- _TASK OBJECTIVE_
Rewrite the stretch of material from the line containing "Viewport: 228px width, 218px height." through the line containing "Open the 插入", putting "previous image arrow" in place of "next image arrow" and leaving everything else unchanged.

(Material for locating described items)
- - - - -
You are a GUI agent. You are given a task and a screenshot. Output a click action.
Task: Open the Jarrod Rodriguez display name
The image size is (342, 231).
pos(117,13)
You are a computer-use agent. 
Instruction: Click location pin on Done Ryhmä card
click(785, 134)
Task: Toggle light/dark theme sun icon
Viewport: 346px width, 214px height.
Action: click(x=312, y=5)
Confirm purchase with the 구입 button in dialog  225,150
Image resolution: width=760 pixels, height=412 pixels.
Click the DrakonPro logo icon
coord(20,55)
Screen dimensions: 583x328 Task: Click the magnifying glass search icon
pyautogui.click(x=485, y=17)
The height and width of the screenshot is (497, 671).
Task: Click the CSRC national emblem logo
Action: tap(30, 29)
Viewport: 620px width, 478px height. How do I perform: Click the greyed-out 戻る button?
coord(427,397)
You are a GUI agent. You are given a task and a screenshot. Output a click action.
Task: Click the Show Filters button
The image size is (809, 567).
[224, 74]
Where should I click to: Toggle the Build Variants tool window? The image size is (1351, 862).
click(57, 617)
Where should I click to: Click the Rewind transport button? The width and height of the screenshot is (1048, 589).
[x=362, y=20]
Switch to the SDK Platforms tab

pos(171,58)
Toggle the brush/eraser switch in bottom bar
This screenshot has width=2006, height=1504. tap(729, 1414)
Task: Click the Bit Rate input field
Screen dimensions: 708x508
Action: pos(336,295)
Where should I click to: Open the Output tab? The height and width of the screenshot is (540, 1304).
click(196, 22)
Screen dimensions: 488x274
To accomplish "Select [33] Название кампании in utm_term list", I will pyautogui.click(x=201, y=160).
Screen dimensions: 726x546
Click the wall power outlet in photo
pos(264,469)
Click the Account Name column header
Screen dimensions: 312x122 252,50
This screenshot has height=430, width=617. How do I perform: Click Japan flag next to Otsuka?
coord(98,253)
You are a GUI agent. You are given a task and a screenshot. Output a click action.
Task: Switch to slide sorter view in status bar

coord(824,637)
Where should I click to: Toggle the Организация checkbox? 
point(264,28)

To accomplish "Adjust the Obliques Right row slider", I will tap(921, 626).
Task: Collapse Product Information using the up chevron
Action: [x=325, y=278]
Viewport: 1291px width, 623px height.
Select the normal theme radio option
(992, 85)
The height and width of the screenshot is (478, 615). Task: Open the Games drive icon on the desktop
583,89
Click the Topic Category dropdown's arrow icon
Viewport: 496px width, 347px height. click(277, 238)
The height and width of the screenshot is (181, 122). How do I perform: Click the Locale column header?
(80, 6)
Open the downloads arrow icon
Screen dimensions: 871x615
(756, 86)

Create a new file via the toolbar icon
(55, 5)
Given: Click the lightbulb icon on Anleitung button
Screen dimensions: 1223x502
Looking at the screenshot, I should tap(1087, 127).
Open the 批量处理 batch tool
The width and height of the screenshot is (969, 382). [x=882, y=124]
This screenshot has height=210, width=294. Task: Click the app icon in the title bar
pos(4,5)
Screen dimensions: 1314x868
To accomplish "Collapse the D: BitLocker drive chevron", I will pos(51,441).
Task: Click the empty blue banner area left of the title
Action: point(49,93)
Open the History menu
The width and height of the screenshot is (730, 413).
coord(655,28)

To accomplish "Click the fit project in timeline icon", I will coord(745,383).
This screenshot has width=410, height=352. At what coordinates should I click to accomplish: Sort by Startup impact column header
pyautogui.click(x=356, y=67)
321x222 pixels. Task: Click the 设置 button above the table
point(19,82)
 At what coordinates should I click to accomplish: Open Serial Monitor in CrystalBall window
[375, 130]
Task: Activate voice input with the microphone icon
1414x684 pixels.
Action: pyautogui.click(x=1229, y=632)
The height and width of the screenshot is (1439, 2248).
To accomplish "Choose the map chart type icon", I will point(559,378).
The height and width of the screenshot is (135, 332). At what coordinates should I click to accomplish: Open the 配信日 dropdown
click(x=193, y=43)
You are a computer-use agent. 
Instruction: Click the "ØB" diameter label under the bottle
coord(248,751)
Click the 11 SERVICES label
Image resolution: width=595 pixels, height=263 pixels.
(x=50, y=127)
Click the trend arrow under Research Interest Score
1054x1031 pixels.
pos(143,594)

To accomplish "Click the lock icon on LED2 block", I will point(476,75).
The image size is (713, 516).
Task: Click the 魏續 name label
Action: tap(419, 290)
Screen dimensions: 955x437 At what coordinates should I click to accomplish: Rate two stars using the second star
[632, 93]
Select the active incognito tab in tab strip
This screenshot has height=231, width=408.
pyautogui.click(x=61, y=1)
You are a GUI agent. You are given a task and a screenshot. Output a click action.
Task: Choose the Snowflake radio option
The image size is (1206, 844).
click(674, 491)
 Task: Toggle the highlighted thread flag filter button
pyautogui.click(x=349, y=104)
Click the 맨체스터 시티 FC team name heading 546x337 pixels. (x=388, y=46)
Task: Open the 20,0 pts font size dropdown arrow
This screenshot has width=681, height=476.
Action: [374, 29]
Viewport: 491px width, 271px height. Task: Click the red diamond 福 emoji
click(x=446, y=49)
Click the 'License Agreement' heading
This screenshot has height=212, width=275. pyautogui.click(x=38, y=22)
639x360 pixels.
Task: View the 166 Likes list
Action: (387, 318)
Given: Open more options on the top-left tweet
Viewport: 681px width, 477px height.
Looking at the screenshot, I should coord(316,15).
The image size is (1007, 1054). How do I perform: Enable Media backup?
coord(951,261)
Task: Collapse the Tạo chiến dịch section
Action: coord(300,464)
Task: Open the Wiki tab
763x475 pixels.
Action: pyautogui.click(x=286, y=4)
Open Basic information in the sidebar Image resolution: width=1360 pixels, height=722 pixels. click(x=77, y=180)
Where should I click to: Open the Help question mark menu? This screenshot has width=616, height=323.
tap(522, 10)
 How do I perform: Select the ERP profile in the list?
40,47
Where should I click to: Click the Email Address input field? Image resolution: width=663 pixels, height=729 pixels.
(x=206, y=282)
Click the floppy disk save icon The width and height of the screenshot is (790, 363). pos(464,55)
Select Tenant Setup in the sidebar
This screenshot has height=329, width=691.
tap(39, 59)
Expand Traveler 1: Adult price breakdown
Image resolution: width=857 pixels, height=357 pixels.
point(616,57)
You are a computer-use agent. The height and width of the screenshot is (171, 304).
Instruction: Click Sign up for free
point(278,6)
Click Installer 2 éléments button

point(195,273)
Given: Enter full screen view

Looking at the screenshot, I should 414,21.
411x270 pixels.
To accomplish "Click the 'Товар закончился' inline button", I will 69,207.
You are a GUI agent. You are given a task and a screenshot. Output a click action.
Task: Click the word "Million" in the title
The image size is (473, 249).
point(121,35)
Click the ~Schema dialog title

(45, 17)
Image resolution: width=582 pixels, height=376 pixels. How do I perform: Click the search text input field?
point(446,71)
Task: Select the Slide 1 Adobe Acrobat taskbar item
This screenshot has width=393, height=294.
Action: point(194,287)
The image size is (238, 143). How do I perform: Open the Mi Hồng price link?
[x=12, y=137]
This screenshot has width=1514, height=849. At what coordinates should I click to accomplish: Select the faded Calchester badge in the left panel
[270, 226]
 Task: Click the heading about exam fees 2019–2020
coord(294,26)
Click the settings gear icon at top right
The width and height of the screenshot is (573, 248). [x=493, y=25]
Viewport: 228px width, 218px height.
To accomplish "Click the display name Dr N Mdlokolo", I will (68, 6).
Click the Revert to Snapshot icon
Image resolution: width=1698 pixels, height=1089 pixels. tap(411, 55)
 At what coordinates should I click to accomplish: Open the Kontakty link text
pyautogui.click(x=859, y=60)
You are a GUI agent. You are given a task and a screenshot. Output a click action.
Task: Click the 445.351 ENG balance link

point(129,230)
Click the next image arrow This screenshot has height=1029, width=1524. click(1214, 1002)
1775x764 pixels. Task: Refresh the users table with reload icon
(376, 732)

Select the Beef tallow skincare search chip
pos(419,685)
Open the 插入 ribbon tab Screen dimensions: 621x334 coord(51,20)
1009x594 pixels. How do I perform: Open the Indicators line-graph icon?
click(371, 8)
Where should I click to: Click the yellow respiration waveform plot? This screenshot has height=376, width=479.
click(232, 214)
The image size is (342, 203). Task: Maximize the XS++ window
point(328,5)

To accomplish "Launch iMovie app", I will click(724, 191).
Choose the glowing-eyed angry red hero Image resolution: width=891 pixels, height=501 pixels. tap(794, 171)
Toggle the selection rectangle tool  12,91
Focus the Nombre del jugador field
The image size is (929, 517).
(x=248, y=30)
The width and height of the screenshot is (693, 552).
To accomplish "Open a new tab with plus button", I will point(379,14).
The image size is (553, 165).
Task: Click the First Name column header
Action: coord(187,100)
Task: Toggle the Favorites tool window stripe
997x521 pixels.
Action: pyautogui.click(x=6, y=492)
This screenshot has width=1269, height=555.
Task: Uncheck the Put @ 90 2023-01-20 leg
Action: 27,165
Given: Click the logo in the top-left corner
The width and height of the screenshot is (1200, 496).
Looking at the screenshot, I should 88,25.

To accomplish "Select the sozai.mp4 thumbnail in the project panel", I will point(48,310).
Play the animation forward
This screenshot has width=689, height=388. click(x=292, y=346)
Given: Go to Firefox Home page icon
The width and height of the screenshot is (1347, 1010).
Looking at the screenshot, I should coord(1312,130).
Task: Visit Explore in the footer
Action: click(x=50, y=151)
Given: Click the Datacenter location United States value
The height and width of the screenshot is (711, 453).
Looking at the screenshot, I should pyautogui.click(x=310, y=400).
- - - - -
- _RESPONSE TO THE TASK_
Viewport: 228px width, 218px height.
To accomplish "Click the display name Dr N Mdlokolo", I will (68, 6).
Click the Revert to Snapshot icon
Image resolution: width=1698 pixels, height=1089 pixels. tap(411, 55)
 At what coordinates should I click to accomplish: Open the Kontakty link text
pyautogui.click(x=859, y=60)
You are a GUI agent. You are given a task and a screenshot. Output a click action.
Task: Click the 445.351 ENG balance link

point(129,230)
Click the previous image arrow This screenshot has height=1029, width=1524. click(1214, 1002)
1775x764 pixels. Task: Refresh the users table with reload icon
(376, 732)

Select the Beef tallow skincare search chip
pos(419,685)
Open the 插入 ribbon tab Screen dimensions: 621x334 coord(51,20)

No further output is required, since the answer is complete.